# Listed records

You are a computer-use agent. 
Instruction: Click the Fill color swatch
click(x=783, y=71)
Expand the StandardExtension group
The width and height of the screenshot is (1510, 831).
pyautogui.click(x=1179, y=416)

# Goal
Render every line of the material above as a numbered list, one line per item, and omit any blank lines.

# Finished exercise
1. You are a computer-use agent. 
2. Instruction: Click the Fill color swatch
3. click(x=783, y=71)
4. Expand the StandardExtension group
5. The width and height of the screenshot is (1510, 831).
6. pyautogui.click(x=1179, y=416)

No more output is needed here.